Rewrite the rows starting at the line that has "You are a GUI" and stopping after the line that has "(2060, 213)", with every "screenshot" changed to "screen capture" and nothing else altered. Leave the pictures out of your answer.

**Task inputs**
— Start —
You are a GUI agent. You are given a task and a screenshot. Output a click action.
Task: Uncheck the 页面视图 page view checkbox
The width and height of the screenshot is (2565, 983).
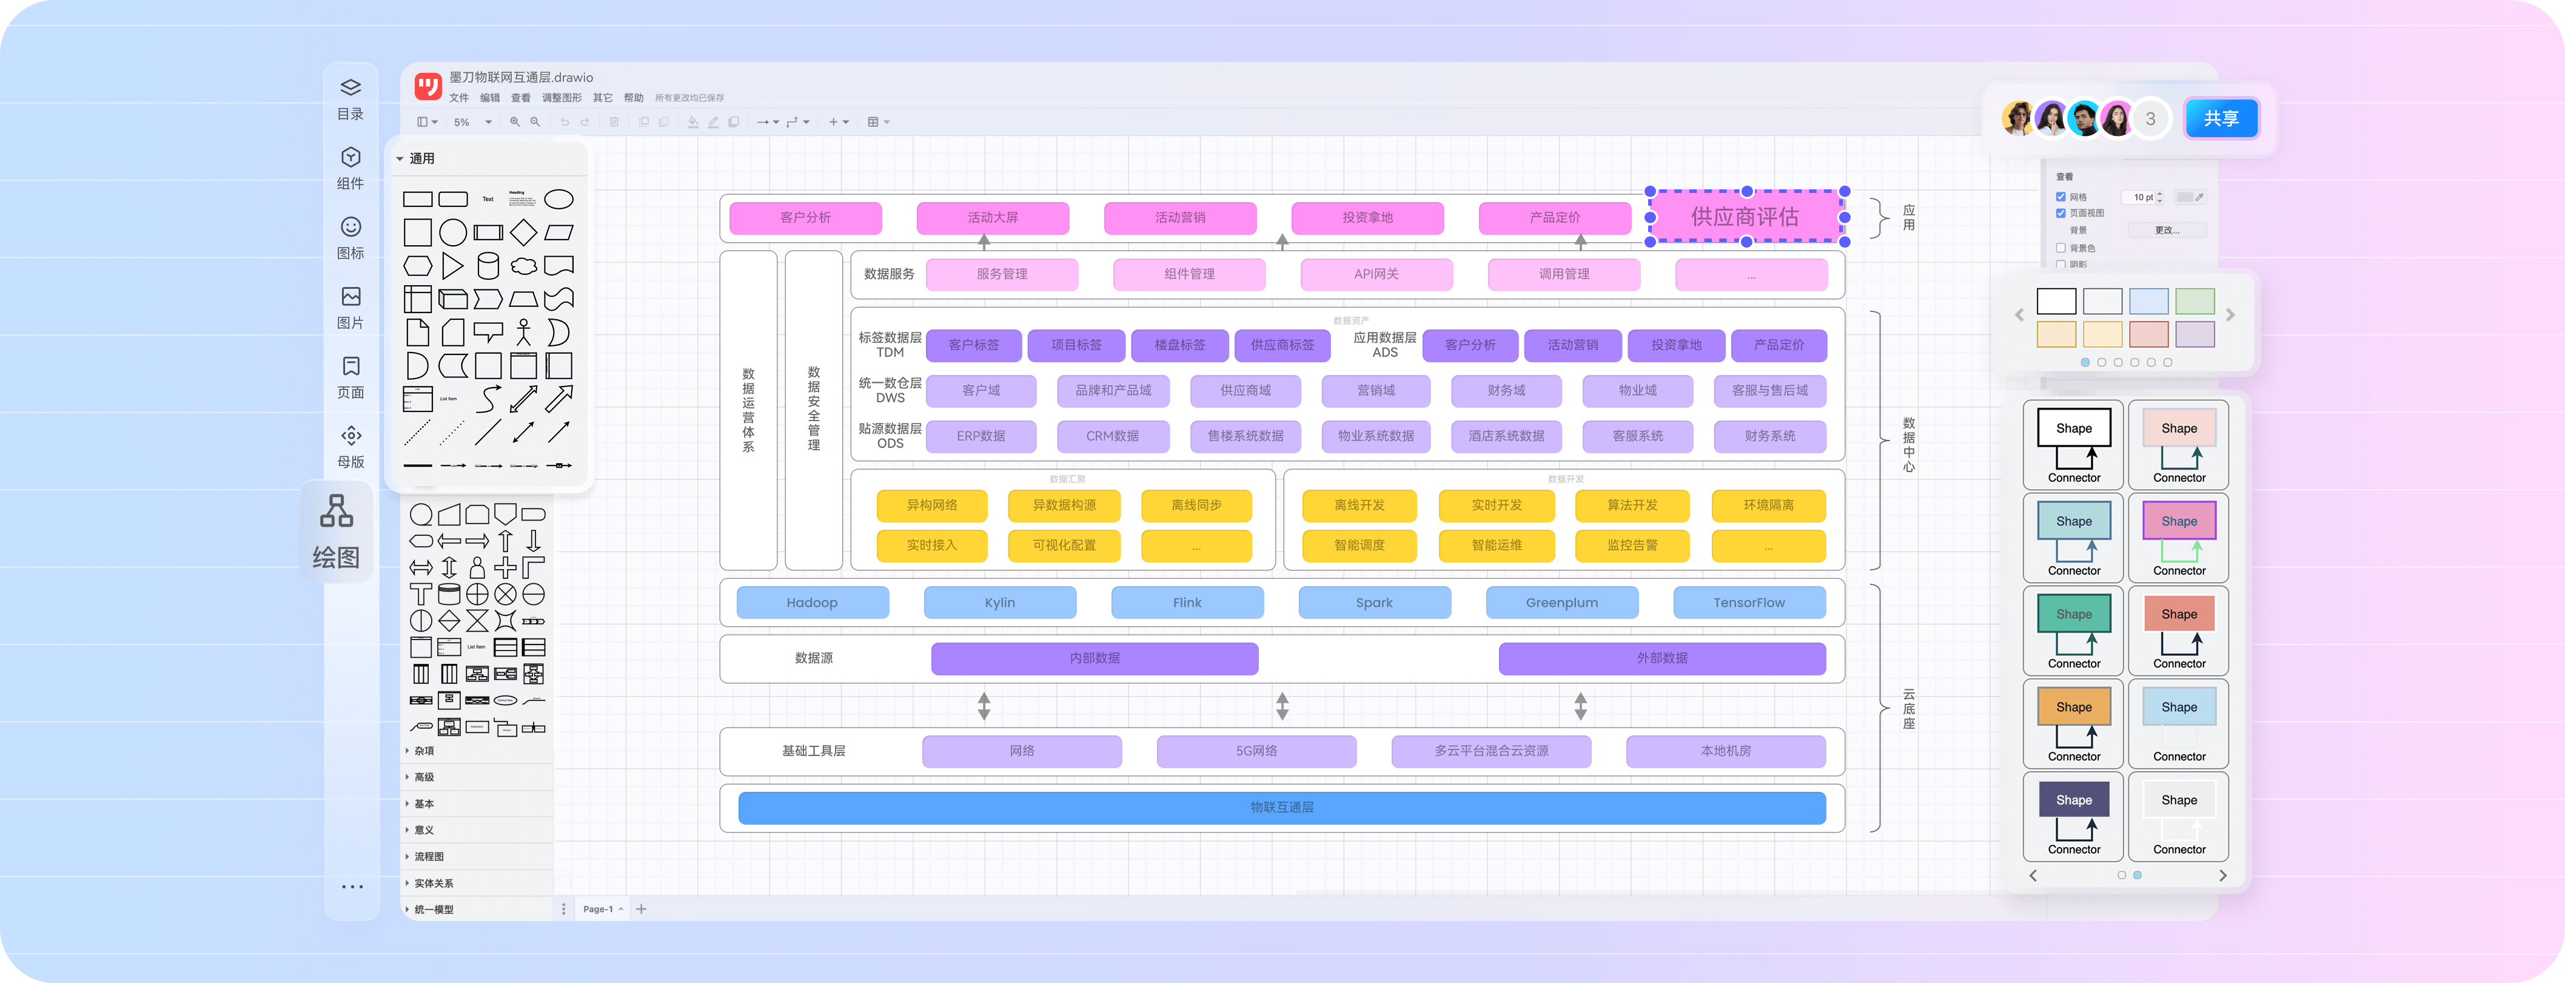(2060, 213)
— End —
— Start —
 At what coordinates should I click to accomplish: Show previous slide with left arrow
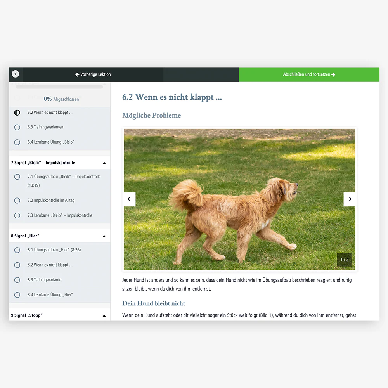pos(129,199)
— End —
**Exercise output**
You are a GUI agent. You are given a task and a screen capture. Output a click action.
Task: Uncheck the 页面视图 page view checkbox
The width and height of the screen capture is (2565, 983).
(2060, 213)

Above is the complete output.